Sobre o Espelho que sou

Atriz Thais Barbeiro_Por Jeff Porto_5

“O mundo é como um espelho que
devolve a cada pessoa o reflexo
de seus próprios pensamentos.
A maneira como você encara a
vida é que faz toda diferença..

Luís Fernando Veríssimo

Eu me olho no espelho, e percebo a passagem do tempo… as rugas, o olhar que já não é mais o mesmo. Alguns cabelos brancos que começam a surgir de maneira rebelde…Faço uma pausa para o chá… os olhos se fecham, sinto o vento tocar a pele… e um longo suspiro se precipita carregado de vivências.Tudo isso valeu à pena – sem dúvida – e, como na cena final de um filme da minha própria vida… me vejo olhando para trás.

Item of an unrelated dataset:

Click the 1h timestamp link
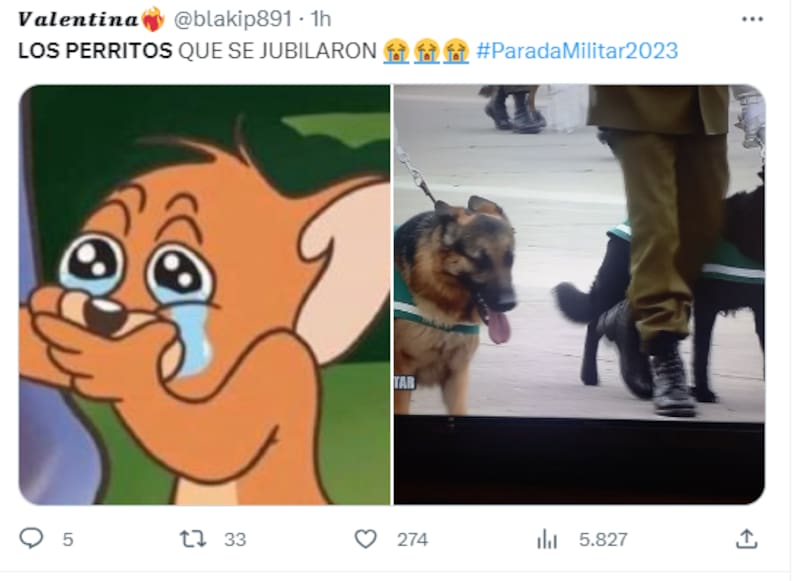The height and width of the screenshot is (581, 800). tap(321, 19)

Recordo de forma saudosa todos os amores e as dores que tive. Olho fixamente nesse espelho, e crio pensamentos do que quero me tornar um dia. Sempre há tempo! É difícil conhecer-se bem – tão necessário – que parece uma conquista do corpo e também da alma… saber – com precisão – o que gosto e o que não combina mais comigo. Não existe um manual para saber-se – deveria, mas não há – por isso é preciso experimentar todas as coisas da vida. Estar aberto ao novo, e se permitir olhar todas as coisas, de um ponto de vista diferente… dessa maneira, as situações da vida que, pareciam tão improváveis, mostram-se corriqueiras. O ontem quando se veste de hoje se permitimos. É clichê, mas é verdadeiro: não somos mais o que éramos. E existe o fácil e o difícil? …de certa forma sim, porque depende da maneira como observamos as coisas. Se aprendemos ou não com os nossos erros e acertos. Se somamos os acontecimentos. Se prestamos a devida atenção nas oportunidades… se aceitamos ou recusamos o que a vida nos propõe. Eu sou o resultado de tudo que fiz até hoje… é através de tudo que fiz ou deixei de fazer que me construo e desconstruo um sem fim de vezes. Sendo outra… eu mesma… em cena, em textos alheios ou em escritos meus, na vida que imita a arte e vice e versa. Acredite: nem sempre estou satisfeita… às vezes, não acho justo o resultado final, de tal maneira que dá vontade de sentar e chorar – de raiva e ódio devidamente misturados – me inquieto… respiro fundo e como quem reflete, repasso milhares de vezes os meus passos – como um texto que se decora a exaustão das leituras – em busca de possíveis explicações para ser melhor numa próxima vez. Nunca há de me faltar dedicação.     Confesso, minha maior ambição é ser um dia quem ainda não fui… e meu maior desejo é ser o que o passado moldou através do tempo – muito mais forte – sempre… e assim sigo nesse ato de colecionar possibilidades, acumulando experiências.